There has been a decline in the incidence of most violent crimes during the 2003/04 financial year according to a South African Police Services report released last week. But buried in the country's crime statistics are other alarming figures. According to a recent Medical Research Council report, South Africa has the highest rate of intimate femicide (women killed by their intimate partners) that has ever been reported in research anywhere in the world.
UCT's Professor Lorna Martin, new head of forensic medicine and toxicology, is one of six researchers who took part in the national MRC female homicide study*, which reveals that one woman is murdered in South Africa every six hours by someone she loves, someone with whom she has an intimate relationship; a husband, a common law husband, a lover or boyfriend.
The study was retrospective, with data collected on female homicides of women aged 14 and above in South Africa in 1999. According to the report, 8.8 per 100 000 women 14 years and older were killed by an intimate partner in South Africa in 1999.
"We estimate that 1 349 women were murdered by an intimate partner nationally that year," Martin said.

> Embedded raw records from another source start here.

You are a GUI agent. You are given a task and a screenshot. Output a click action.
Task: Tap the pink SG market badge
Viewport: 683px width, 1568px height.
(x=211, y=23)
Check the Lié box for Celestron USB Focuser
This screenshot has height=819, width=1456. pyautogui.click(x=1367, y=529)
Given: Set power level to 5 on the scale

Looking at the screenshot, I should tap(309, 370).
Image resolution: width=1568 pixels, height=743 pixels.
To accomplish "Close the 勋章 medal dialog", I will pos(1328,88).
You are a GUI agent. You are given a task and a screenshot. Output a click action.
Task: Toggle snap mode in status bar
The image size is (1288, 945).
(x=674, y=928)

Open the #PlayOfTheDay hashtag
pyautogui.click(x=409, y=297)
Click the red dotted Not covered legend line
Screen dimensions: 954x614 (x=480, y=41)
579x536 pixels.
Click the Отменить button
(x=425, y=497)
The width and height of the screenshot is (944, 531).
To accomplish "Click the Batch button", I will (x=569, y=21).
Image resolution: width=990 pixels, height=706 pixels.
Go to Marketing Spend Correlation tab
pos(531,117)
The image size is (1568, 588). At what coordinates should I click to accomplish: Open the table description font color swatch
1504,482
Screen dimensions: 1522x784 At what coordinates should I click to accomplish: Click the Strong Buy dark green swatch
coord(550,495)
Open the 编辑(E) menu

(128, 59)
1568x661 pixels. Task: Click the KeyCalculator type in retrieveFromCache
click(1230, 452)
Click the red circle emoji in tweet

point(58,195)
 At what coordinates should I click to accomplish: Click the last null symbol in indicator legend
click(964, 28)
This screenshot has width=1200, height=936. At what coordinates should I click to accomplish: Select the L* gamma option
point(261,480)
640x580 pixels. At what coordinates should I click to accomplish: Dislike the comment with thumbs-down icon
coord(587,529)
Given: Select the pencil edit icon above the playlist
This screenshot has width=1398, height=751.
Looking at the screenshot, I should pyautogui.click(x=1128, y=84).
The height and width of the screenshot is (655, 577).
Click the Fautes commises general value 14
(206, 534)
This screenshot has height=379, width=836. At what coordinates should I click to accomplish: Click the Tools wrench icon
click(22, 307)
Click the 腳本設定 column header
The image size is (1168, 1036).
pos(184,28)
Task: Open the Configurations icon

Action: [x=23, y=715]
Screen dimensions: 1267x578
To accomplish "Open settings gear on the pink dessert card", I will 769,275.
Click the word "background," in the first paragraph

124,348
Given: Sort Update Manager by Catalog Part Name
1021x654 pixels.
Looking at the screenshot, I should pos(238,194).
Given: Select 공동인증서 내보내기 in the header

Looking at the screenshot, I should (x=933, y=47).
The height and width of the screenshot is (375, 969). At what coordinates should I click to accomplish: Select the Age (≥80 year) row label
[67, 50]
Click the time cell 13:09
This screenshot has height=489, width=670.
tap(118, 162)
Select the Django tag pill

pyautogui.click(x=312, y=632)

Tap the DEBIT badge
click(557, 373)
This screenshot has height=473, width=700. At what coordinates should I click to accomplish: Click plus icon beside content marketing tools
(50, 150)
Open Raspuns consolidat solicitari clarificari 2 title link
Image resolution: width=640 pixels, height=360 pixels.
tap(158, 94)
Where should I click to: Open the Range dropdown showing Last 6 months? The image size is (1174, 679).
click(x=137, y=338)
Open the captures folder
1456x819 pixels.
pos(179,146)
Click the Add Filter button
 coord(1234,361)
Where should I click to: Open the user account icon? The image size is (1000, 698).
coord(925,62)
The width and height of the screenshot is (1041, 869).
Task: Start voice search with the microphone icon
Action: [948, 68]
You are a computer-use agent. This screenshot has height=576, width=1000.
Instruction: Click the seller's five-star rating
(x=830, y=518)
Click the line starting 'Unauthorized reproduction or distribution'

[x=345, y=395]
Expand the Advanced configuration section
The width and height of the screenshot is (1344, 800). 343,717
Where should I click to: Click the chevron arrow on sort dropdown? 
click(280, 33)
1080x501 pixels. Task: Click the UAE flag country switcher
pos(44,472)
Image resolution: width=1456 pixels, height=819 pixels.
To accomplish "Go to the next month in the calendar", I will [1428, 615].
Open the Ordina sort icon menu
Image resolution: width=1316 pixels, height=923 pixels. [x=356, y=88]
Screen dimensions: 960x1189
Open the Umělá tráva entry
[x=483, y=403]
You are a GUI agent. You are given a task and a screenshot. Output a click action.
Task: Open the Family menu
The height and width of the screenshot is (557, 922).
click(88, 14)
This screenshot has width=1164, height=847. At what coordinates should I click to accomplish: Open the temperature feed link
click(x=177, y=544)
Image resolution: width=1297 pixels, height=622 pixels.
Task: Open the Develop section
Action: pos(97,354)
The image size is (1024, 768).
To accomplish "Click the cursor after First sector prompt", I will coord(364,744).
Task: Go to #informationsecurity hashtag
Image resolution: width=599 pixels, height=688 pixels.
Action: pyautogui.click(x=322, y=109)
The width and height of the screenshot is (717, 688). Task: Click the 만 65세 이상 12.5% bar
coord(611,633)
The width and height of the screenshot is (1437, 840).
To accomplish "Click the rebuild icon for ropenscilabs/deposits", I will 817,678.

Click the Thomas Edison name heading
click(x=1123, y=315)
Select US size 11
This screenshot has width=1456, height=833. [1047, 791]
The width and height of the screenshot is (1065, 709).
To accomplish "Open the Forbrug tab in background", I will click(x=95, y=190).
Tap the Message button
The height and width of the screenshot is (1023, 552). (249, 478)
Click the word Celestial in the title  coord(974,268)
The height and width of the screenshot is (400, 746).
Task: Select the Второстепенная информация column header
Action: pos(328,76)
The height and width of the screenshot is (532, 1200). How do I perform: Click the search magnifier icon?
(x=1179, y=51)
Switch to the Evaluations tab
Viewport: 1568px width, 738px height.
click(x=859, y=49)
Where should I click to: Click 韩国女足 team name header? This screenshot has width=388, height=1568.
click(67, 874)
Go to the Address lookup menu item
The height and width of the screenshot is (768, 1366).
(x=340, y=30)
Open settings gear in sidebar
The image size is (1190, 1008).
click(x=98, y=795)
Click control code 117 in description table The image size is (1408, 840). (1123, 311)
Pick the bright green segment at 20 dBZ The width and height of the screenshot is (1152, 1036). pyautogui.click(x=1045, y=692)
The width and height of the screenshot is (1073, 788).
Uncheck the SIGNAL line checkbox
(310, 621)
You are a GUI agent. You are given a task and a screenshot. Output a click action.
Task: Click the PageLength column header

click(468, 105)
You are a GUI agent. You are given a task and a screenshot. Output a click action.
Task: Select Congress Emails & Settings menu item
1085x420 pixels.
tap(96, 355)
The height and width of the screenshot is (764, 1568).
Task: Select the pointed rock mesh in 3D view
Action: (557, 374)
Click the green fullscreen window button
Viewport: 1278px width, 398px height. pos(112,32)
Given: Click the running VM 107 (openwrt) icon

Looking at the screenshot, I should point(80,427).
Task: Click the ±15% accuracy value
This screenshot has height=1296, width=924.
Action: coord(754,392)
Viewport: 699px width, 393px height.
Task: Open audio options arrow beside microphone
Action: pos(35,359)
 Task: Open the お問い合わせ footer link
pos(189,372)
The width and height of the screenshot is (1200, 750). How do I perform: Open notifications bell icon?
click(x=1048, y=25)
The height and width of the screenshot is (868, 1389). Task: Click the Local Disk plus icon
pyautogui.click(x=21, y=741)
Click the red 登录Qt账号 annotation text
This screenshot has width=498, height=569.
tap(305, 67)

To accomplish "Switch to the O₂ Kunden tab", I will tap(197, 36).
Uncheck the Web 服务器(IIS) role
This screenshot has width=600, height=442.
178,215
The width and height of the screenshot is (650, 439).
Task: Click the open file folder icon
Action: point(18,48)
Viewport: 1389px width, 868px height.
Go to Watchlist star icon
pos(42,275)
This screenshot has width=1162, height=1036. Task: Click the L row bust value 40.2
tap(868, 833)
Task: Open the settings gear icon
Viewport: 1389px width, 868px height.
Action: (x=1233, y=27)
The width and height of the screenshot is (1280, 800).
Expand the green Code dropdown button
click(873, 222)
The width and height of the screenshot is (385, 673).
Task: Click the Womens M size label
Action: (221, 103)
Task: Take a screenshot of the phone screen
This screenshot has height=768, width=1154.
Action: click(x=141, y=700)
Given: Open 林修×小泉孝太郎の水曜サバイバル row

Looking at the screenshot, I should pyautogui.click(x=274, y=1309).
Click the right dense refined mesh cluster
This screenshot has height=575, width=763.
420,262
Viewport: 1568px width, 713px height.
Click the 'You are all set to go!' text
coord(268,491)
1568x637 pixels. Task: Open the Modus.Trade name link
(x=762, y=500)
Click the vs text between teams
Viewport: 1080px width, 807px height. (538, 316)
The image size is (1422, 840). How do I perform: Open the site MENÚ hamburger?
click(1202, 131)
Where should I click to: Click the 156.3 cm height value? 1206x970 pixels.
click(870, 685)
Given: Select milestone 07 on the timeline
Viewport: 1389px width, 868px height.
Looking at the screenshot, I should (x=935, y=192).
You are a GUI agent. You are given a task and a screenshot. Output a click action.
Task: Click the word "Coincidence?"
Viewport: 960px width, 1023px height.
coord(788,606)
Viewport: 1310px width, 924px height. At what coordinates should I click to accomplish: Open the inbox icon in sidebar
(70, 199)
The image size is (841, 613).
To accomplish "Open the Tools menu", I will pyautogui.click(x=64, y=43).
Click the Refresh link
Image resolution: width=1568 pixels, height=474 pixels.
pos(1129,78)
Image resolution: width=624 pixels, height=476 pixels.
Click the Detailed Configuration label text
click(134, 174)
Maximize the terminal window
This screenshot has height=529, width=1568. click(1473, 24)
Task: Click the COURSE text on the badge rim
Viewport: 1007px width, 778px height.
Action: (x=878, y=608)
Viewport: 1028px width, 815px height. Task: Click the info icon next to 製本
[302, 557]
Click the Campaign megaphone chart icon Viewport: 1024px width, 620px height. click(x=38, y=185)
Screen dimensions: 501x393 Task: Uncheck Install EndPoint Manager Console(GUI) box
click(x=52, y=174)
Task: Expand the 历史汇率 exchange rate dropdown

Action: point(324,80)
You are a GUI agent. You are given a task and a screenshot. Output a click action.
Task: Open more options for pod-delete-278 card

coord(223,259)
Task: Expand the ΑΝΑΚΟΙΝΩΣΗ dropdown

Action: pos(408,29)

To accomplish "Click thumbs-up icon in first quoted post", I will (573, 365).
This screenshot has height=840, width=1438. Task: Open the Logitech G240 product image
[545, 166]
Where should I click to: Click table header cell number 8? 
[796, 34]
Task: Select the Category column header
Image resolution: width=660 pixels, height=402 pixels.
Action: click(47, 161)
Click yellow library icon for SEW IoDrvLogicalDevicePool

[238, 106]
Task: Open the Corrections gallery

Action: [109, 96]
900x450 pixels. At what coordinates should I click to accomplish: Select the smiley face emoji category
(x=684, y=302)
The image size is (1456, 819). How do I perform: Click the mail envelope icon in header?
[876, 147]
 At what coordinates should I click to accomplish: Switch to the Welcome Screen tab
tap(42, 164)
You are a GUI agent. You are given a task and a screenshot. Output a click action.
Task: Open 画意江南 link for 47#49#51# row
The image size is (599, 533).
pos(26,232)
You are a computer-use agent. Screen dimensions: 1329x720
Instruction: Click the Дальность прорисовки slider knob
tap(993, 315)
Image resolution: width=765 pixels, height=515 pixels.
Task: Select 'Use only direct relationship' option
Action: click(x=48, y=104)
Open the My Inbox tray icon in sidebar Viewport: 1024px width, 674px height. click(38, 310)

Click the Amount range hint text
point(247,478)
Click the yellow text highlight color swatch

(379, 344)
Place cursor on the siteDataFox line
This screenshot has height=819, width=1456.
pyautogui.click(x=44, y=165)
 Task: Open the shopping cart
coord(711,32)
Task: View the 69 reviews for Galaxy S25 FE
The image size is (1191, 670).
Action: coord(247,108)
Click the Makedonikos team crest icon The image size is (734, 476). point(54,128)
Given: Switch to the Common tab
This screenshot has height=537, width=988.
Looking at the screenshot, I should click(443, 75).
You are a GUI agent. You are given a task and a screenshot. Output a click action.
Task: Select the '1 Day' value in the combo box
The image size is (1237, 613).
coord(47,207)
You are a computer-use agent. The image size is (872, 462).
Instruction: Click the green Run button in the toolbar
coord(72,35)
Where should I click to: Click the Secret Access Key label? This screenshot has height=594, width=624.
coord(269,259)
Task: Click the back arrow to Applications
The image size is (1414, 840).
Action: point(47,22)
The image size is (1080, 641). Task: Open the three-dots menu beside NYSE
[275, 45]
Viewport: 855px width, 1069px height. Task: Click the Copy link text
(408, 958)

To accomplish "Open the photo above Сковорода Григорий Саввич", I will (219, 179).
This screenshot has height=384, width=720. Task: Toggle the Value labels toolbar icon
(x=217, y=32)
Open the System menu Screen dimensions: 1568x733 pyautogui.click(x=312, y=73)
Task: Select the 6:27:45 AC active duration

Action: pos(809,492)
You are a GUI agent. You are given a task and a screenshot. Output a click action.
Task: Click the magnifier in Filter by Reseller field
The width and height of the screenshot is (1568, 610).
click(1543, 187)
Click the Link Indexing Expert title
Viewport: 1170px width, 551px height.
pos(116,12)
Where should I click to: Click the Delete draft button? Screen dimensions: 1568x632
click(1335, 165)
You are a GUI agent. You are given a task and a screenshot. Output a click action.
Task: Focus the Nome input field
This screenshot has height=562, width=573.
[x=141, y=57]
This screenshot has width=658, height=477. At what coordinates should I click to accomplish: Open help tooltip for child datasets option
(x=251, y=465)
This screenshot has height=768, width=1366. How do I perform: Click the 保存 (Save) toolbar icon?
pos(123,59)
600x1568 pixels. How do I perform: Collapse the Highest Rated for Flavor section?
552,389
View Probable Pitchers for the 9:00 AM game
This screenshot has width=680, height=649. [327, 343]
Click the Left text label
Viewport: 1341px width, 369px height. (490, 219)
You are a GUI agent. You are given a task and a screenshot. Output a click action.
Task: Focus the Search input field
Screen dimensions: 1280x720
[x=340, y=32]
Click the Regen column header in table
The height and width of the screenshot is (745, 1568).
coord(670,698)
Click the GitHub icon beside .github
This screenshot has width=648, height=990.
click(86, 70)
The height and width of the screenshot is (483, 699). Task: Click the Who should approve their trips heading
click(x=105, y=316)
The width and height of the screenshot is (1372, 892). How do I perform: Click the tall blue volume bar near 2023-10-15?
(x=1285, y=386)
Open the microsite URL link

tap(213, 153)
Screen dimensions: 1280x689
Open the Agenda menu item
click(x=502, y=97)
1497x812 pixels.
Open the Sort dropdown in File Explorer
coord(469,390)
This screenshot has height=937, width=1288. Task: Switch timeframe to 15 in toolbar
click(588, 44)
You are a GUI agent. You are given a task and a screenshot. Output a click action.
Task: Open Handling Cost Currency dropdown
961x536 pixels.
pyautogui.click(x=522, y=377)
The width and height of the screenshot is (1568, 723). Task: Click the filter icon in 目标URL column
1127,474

This means that four women each day are killed by known perpetrators. This group makes up half of the women murdered in this country and is the highest rate that has ever been reported in research anywhere in the world, says the report.
Data for 1999 were collected between March 2002 and December 2003 from sampled mortuaries, establishing a sample group of 905 female homicide cases with complete data. The research group's analysis was based on the cases where the perpetrator was established.
Little is known about who kills South African women and under which circumstances, but international studies show that intimate femicide is linked to a history of domestic violence, with the risk increasing at the threat of separation or actual separation.
"Given the high levels of gender-based violence and excessive rates of homicide in South Africa, it is critical for us to establish the size of the problem and the pattern of intimate femicide in South Africa," Martin added.
Information on the occupations of perpetrators shows that they are more likely to be blue collar workers, farm workers and security workers. Statistics in the report also show that the victims of intimate femicide are mostly black women (76.4%), followed by coloured women (17.7%), white women (3.9%) and Indian women (2%).
In a comparison between non-intimate femicides and intimate femicides the study found that women killed by their intimate partners were more likely to be: younger; killed at home; work as domestic workers; killed by a legal firearm, killed by blunt force, and killed by perpetrators with alcohol problems.
The researchers also compiled telling statistics on sentencing disparities between the two groups, non-intimate femicides and intimate femicides. They found a significant difference in the average sentence handed down for perpetrators of intimate femicide (10.7 years) and non-intimate femicide (12.4 years).
Their medico-legal findings revealed that 2% of all female murder victims were pregnant and that in 15.3% of the cases, the women had been sexually assaulted. Samples were sent for DNA analysis in only 3.5% of the intimate femicide cases. In 21.2% of the cases that showed evidence of sexual assault, a genital swab was not taken.
"Our overall assessment of the quality of post mortem reports found that 39% were below adequate," Martin noted. "The quality of post mortems was particularly unsatisfactory at the smaller mortuaries where 67.6% of the reports were found to be below adequate."
The researchers also found several flaws in the medical and legal management of female murder cases and recommend that:
"Homicide is the most serious of all crimes in our crime-ridden society and intimate femicide is the most serious form and consequence of domestic violence and gender inequality. It needs to be understood that it is not primarily a matter of death but one of the quality and value placed on women's lives," the report concludes.